• **PROBLEM STATEMENT**:
Reproduce every item below line for line, changing nothing.

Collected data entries
╔══
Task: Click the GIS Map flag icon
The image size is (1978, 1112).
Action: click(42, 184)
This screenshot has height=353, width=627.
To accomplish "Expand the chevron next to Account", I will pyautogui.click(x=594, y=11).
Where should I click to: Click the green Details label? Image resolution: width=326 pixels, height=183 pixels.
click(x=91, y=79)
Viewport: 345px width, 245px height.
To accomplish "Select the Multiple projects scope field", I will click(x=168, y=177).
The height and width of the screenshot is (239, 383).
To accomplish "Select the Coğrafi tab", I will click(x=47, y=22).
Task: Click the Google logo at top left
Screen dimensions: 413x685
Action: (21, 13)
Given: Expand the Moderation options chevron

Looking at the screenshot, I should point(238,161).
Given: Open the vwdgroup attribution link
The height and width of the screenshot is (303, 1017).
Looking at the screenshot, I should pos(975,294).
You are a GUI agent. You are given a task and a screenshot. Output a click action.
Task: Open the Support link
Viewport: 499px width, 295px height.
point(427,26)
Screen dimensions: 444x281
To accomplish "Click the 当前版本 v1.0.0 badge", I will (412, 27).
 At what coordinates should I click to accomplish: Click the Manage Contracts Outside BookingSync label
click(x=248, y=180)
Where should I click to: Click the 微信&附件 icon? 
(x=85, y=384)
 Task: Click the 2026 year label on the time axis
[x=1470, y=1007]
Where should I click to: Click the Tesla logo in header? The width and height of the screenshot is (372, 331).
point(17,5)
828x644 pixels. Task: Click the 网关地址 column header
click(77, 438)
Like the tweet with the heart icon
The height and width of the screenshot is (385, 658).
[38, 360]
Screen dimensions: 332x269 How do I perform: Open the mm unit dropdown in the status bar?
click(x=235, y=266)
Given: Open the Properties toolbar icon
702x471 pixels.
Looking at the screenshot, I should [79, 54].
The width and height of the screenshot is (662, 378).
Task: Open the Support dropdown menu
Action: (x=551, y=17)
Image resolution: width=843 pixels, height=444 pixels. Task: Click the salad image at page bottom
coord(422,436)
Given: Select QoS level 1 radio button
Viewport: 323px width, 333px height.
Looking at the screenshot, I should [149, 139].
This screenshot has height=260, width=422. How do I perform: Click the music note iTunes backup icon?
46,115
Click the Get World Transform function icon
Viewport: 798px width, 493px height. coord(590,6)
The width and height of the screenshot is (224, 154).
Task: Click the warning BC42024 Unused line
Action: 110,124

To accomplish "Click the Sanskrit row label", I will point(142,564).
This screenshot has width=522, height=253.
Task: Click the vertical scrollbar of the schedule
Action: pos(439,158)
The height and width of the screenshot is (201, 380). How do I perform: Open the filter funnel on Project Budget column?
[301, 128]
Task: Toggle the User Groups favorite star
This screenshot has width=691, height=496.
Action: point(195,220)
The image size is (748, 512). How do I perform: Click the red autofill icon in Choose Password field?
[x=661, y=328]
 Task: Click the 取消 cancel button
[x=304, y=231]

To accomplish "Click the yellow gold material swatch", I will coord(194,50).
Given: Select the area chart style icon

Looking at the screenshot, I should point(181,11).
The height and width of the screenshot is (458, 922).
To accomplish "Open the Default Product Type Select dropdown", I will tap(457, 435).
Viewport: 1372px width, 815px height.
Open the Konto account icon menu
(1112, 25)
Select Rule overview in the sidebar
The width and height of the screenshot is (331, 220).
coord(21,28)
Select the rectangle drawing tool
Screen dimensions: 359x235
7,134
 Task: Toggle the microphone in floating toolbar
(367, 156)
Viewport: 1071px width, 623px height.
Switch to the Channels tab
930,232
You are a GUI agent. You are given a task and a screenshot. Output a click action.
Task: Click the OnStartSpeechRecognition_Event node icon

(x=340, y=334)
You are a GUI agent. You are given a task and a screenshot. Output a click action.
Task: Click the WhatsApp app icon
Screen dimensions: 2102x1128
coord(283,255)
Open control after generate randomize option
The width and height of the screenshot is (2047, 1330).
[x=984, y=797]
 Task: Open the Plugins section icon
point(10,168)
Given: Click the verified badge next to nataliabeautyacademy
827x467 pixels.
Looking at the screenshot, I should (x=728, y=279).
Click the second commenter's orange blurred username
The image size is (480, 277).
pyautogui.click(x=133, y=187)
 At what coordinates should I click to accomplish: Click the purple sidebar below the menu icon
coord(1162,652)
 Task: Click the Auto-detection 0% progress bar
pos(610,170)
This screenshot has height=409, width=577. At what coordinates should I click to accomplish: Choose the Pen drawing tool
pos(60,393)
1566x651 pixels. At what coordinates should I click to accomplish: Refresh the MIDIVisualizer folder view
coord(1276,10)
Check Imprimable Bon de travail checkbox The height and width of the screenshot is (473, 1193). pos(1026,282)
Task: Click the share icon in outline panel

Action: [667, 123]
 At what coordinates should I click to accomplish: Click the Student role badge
╚══
• **FULL SOLUTION**:
Task: Click the GIS Map flag icon
The image size is (1978, 1112).
Action: click(42, 184)
This screenshot has height=353, width=627.
To accomplish "Expand the chevron next to Account", I will pyautogui.click(x=594, y=11).
Where should I click to: Click the green Details label? Image resolution: width=326 pixels, height=183 pixels.
click(x=91, y=79)
Viewport: 345px width, 245px height.
To accomplish "Select the Multiple projects scope field", I will click(x=168, y=177).
The height and width of the screenshot is (239, 383).
To accomplish "Select the Coğrafi tab", I will click(x=47, y=22).
Task: Click the Google logo at top left
Screen dimensions: 413x685
Action: (21, 13)
Given: Expand the Moderation options chevron

Looking at the screenshot, I should point(238,161).
Given: Open the vwdgroup attribution link
The height and width of the screenshot is (303, 1017).
Looking at the screenshot, I should pos(975,294).
You are a GUI agent. You are given a task and a screenshot. Output a click action.
Task: Open the Support link
Viewport: 499px width, 295px height.
point(427,26)
Screen dimensions: 444x281
To accomplish "Click the 当前版本 v1.0.0 badge", I will (412, 27).
 At what coordinates should I click to accomplish: Click the Manage Contracts Outside BookingSync label
click(x=248, y=180)
Where should I click to: Click the 微信&附件 icon? 
(x=85, y=384)
 Task: Click the 2026 year label on the time axis
[x=1470, y=1007]
Where should I click to: Click the Tesla logo in header? The width and height of the screenshot is (372, 331).
point(17,5)
828x644 pixels. Task: Click the 网关地址 column header
click(77, 438)
Like the tweet with the heart icon
The height and width of the screenshot is (385, 658).
[38, 360]
Screen dimensions: 332x269 How do I perform: Open the mm unit dropdown in the status bar?
click(x=235, y=266)
Given: Open the Properties toolbar icon
702x471 pixels.
Looking at the screenshot, I should [79, 54].
The width and height of the screenshot is (662, 378).
Task: Open the Support dropdown menu
Action: (x=551, y=17)
Image resolution: width=843 pixels, height=444 pixels. Task: Click the salad image at page bottom
coord(422,436)
Given: Select QoS level 1 radio button
Viewport: 323px width, 333px height.
Looking at the screenshot, I should [149, 139].
This screenshot has height=260, width=422. How do I perform: Click the music note iTunes backup icon?
46,115
Click the Get World Transform function icon
Viewport: 798px width, 493px height. coord(590,6)
The width and height of the screenshot is (224, 154).
Task: Click the warning BC42024 Unused line
Action: 110,124

To accomplish "Click the Sanskrit row label", I will point(142,564).
This screenshot has width=522, height=253.
Task: Click the vertical scrollbar of the schedule
Action: pos(439,158)
The height and width of the screenshot is (201, 380). How do I perform: Open the filter funnel on Project Budget column?
[301, 128]
Task: Toggle the User Groups favorite star
This screenshot has width=691, height=496.
Action: point(195,220)
The image size is (748, 512). How do I perform: Click the red autofill icon in Choose Password field?
[x=661, y=328]
 Task: Click the 取消 cancel button
[x=304, y=231]

To accomplish "Click the yellow gold material swatch", I will coord(194,50).
Given: Select the area chart style icon

Looking at the screenshot, I should point(181,11).
The height and width of the screenshot is (458, 922).
To accomplish "Open the Default Product Type Select dropdown", I will tap(457, 435).
Viewport: 1372px width, 815px height.
Open the Konto account icon menu
(1112, 25)
Select Rule overview in the sidebar
The width and height of the screenshot is (331, 220).
coord(21,28)
Select the rectangle drawing tool
Screen dimensions: 359x235
7,134
 Task: Toggle the microphone in floating toolbar
(367, 156)
Viewport: 1071px width, 623px height.
Switch to the Channels tab
930,232
You are a GUI agent. You are given a task and a screenshot. Output a click action.
Task: Click the OnStartSpeechRecognition_Event node icon

(x=340, y=334)
You are a GUI agent. You are given a task and a screenshot. Output a click action.
Task: Click the WhatsApp app icon
Screen dimensions: 2102x1128
coord(283,255)
Open control after generate randomize option
The width and height of the screenshot is (2047, 1330).
[x=984, y=797]
 Task: Open the Plugins section icon
point(10,168)
Given: Click the verified badge next to nataliabeautyacademy
827x467 pixels.
Looking at the screenshot, I should (x=728, y=279).
Click the second commenter's orange blurred username
The image size is (480, 277).
pyautogui.click(x=133, y=187)
 At what coordinates should I click to accomplish: Click the purple sidebar below the menu icon
coord(1162,652)
 Task: Click the Auto-detection 0% progress bar
pos(610,170)
This screenshot has height=409, width=577. At what coordinates should I click to accomplish: Choose the Pen drawing tool
pos(60,393)
1566x651 pixels. At what coordinates should I click to accomplish: Refresh the MIDIVisualizer folder view
coord(1276,10)
Check Imprimable Bon de travail checkbox The height and width of the screenshot is (473, 1193). pos(1026,282)
Task: Click the share icon in outline panel

Action: [667, 123]
 At what coordinates should I click to accomplish: Click the Student role badge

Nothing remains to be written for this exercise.